An Ethnographic Exploration

This past summer, Benavides returned for a three-week-long ethnographic exploration of the village. His visit was part of larger project on pre-Hispanic sexuality being spearheaded by the anthropology department at the Jesuit University Pontificia Universidad Católica del Ecuador (PUCE) in Quito.

His colleague and research partner, Maria Fernanda Ugalde, Ph.D., professor and chair of anthropology at PUCE, has written extensively on two-thousand-year-old figurines from the region. She found male/female and female/female combinations, and figurines sporting large hips and breasts that are dressed in male attire.

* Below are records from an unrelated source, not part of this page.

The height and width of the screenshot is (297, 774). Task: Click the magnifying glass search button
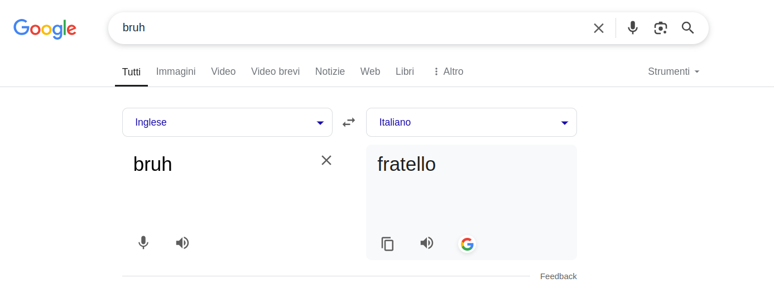(x=688, y=28)
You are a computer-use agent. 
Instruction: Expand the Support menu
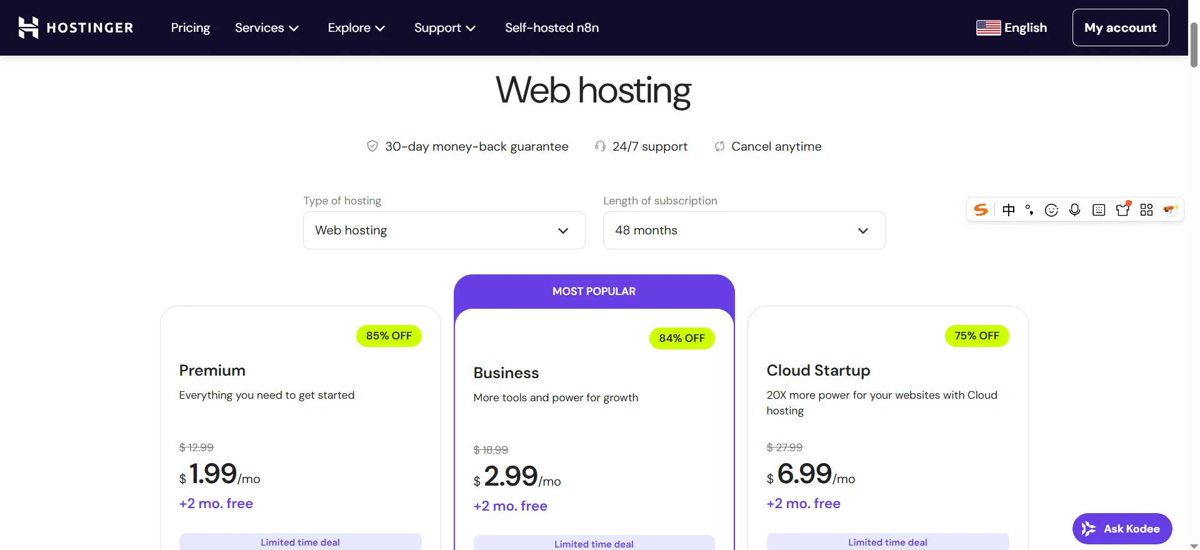click(445, 28)
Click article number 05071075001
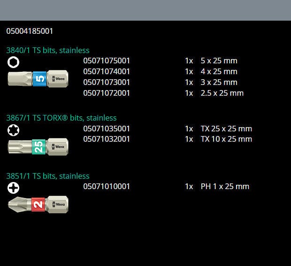 click(x=107, y=61)
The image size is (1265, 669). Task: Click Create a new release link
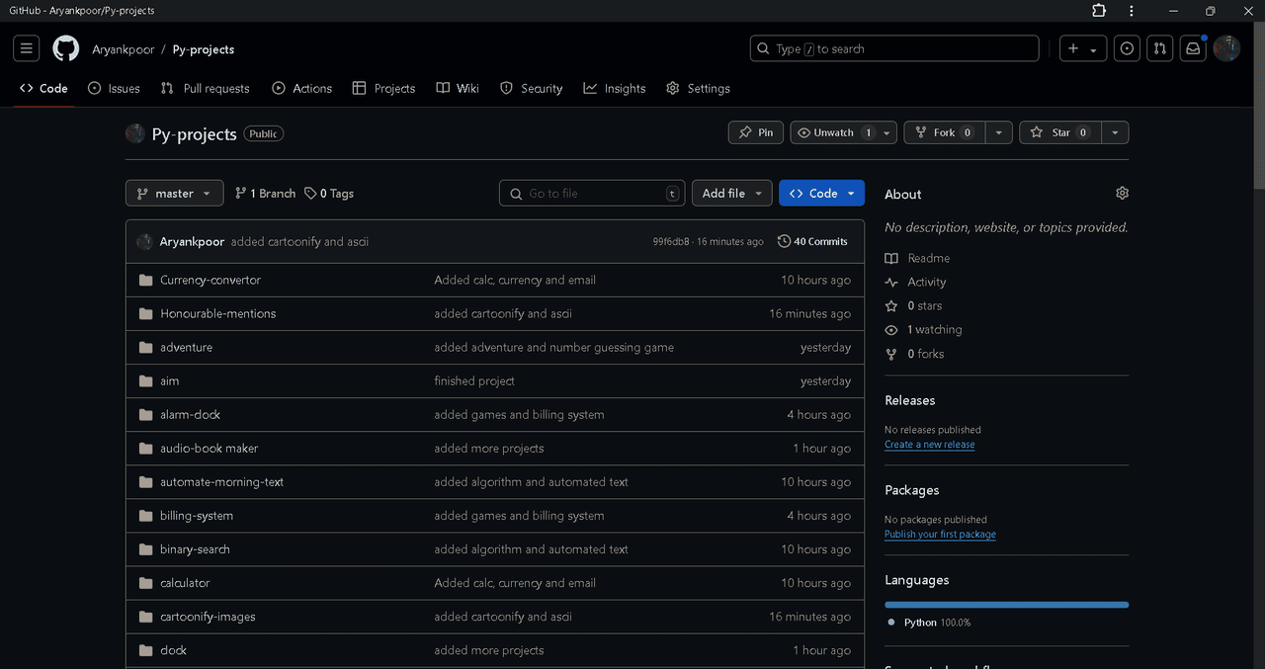929,445

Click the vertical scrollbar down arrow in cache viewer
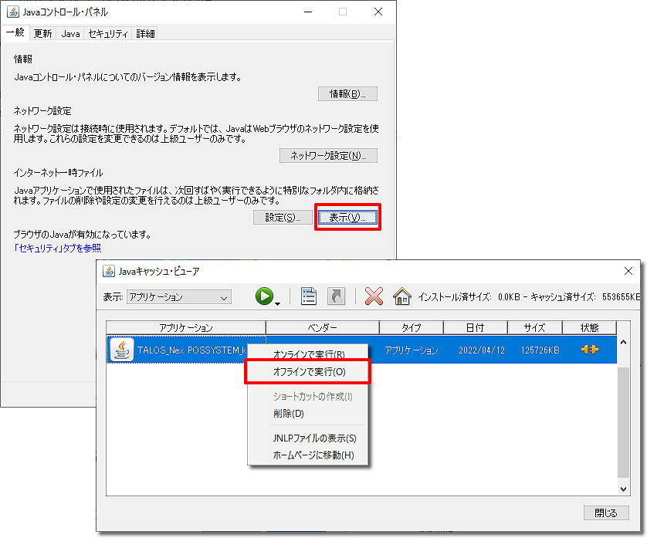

“You have all these combinations that have been put aside, or interpreted in a particular heterosexist way,” he said. “We’re trying to look at those not as exceptional, but rather as normative.”

And Engabao is not unique. “All of these small fishing villages in the central and southern Ecuadorian coast have very similar elements, structures, or situations,” he said.

Benavides said he’s working to fund a larger ethnographic project to take place in the summer or the fall. Oddly enough, he found the biggest challenge in last summer’s research was simply trying to convince Engabao residents that their Enchaquirado identity was a unique phenomenon.

“They really see themselves and their identity as quite normal,” he said. “We’d ask them, ‘What does it mean to be from Engabao?’ and they’d answer like, ‘We live here, and we fish.'”

Benavides feels that the story of how Engabao’s tolerance came to be is an important piece of anthropological history for Ecuadorian culture.

“Professor Ugalde and I see the work we’re doing as important in trying to make the country, as a whole, more sensitive to both its historical and contemporary gender and sexual diversity,” he said.